Do you want to write, or to be published?
Which is your interest, to be a writer or to be an author?

Lamott raises this question to say that most who think they want to be writers don’t have that much interest in writing; they just want to be published authors.

On the other hand:

The two are not exclusive.

I write, primarily, because I have ideas that I want to present to as large a public as possible. I am a teacher. Thus, I write to publish–to public–and to make my ideas available to the public. There are many ways to do this. A blog is one.

On the other hand, I enjoy writing, both in longhand--whether with pencil or pen--and on a keyboard. I enjoy crafting words, framing ideas, ideas that live in my mind, but are without definition until I give them defined form in writing. I do this apart from any intention to publish.

I write for myself to clarify my own thought, to find out what I am thinking, and to test its validity.
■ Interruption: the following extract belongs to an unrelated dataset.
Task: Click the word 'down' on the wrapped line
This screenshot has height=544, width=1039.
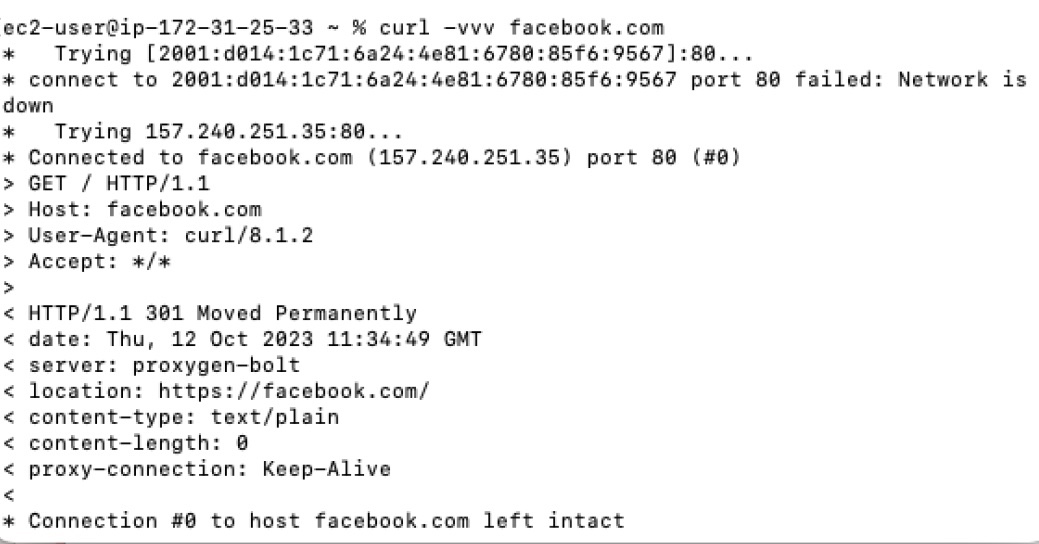Action: tap(28, 105)
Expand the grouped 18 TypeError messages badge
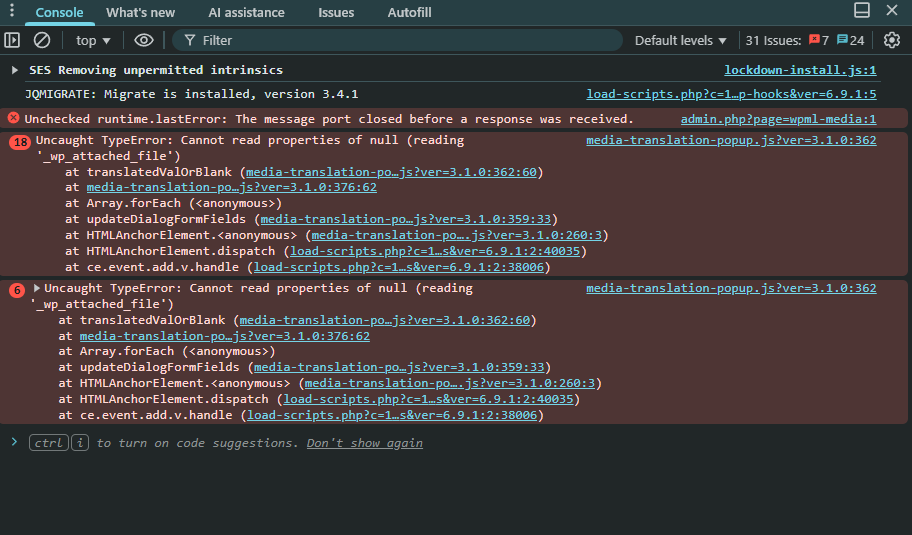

Long years ago I had a professor, an old man who had published many books and articles. When I asked him about writing, he replied, “I don’t like to write. I like to have written.” I am not his near kinsman. I like to write.

Saturday, June 23, 2007

Re-vision and Re-Writing

Several years ago, before the blog as we know it was born, I was subscribed to an enormous and extravagantly rich blog-like series of postings by a UCLA professor with what seemed to me, the unlikely name of Phil Agre (“filigree?” Delicate, twisted, convoluted ornamentation). He covered in depth an incredibly broad range of subject matter. He is one of those men so intelligent and learned, who seem to exist on a different plain. Occasionally he set his thoughts down in writing.

We don’t know what we have written, Agre claims, until we have heard it read by someone else. We should read, aloud, our own writing. That is the best way to get a sense of the rhythm of our language; in the process, we catch many typos; we become aware that this should be deleted, or that should be added; and, we get a feel for how well it might communicate.

But, Agre notes, we don’t know what we have written until we hear it read by someone else. Our writing and speaking voices are so intimately linked in our mind that we can’t hear, objectively, our own writing. When we hear another read it, we really catch those benefits mentioned in the previous paragraph.

Listening to someone else read our words commonly evokes complaints from us. No, we say, you are not reading it as it should be read; no, that is not how I mean it, and in many other ways we are annoyed by their misrepresentation of what we believe we have written. But we are wrong. We are not writing for ourselves, we are writing for an unseen and unknown public readership. We cannot follow our published work and explain it to each reader. It must speak for itself.

When someone else reads our work aloud to us, we now know, Agre concludes, what we actually have said. If they didn’t get it right, they have done us a great favor, for now we know what revision is needed.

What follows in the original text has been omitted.